Ask HN: Am I screwed if I don't get accepted to a top CS school like Stanford? - Archio

I'm a high school senior. I've done web development since I was 13, released an iPhone app at age 15, and continue to have aspirations to start my own company someday.<p>However, I'm only really good at what I'm interested in, but not much else- my HS GPA is only a 3.8, and my SAT's hover around 2100.<p>The statistics are really depressing- I feel like I'd be a perfect fit for a school like Stanford or Carnegie Mellon, but chances are I won't get accepted.<p>Is all lost if I don't get into an renowned school for CS? Will VC's take one look at me and laugh once they find out I didn't graduate from Harvard? Are there any stories of HNers who've been successful without the Stanford degree?<p>Thanks guys, I love this community and I'm glad to be a part of it.
======
josegonzalez
Yes, they will laugh at you the minute you walk in front of them without a
degree from a prestigious school.

While a great school will open doors, actually doing something will open more.
So no, you aren't screwed, unless you plan on spending the next four years
sitting on your ass like a bump on a log.

------
msutherl
Other posters have emphasized the apparent declining value of college. I agree
with their positions, but I would like to emphasize that college isn't so much
about becoming a better programmer as it is about gaining deep knowledge in an
_academic_ area (not practical), broadening your knowledge (something you
should do if you're only good at programming), a very particular and magical
social setting that you will only have access to for 4-5 years after the age
of 18 (you never get those years back and if you spend them working, then you
missed a chance to have a _unique_ experience. You will be working your whole
life. You can only go to college for the first time once.)
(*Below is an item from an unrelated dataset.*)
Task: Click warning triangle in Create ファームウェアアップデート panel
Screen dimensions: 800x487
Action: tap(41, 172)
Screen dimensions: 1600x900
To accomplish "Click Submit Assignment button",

Studying an academic discipline may seem pointless to you, and that's fine,
but if you do decide to go to college, I would recommend that you see it more
as a luxury than a means to an end. Try to geek out and enjoy yourself, purely
intellectual pursuits are one of the main reasons for living in this world.

Two other perks of university:

(1) if you get into a good one, people will be more likely to respect your
opinion. By good one I mean name brand: Harvard, Columbia, Cornell, Princeton,
Stanford, Oxford, Cambridge, etc. This is perhaps an unfortunate artifact of
the transition from a more stratified society to (an even more stratified)
meritocracy that may disappear in our lifetimes, but it's very much the case
now.

(2) you will learn how to write better. This is super important.

All that said, there's no reason to go into 100-200k of debt. I managed to get
out of university with no debt thanks to inexpensive tuition in Canada, but I
promise you that university is not worth 10-30 years of wage slavery.

------
kenjackson
Paul Graham has written an essay about this:

<http://www.paulgraham.com/colleges.html>

------
klochner
If you love this community, I'm surprised you missed all the recent top-voted
"unschooling" articles claiming that college isn't even a worthwhile
investment anymore, and/or saying that starting a business is a better
education for entrepreneurs.

There are a ton of successful tech people in the valley that don't have more
than a high school diploma.

------
zoowar
The only winner is the bank that loans you money.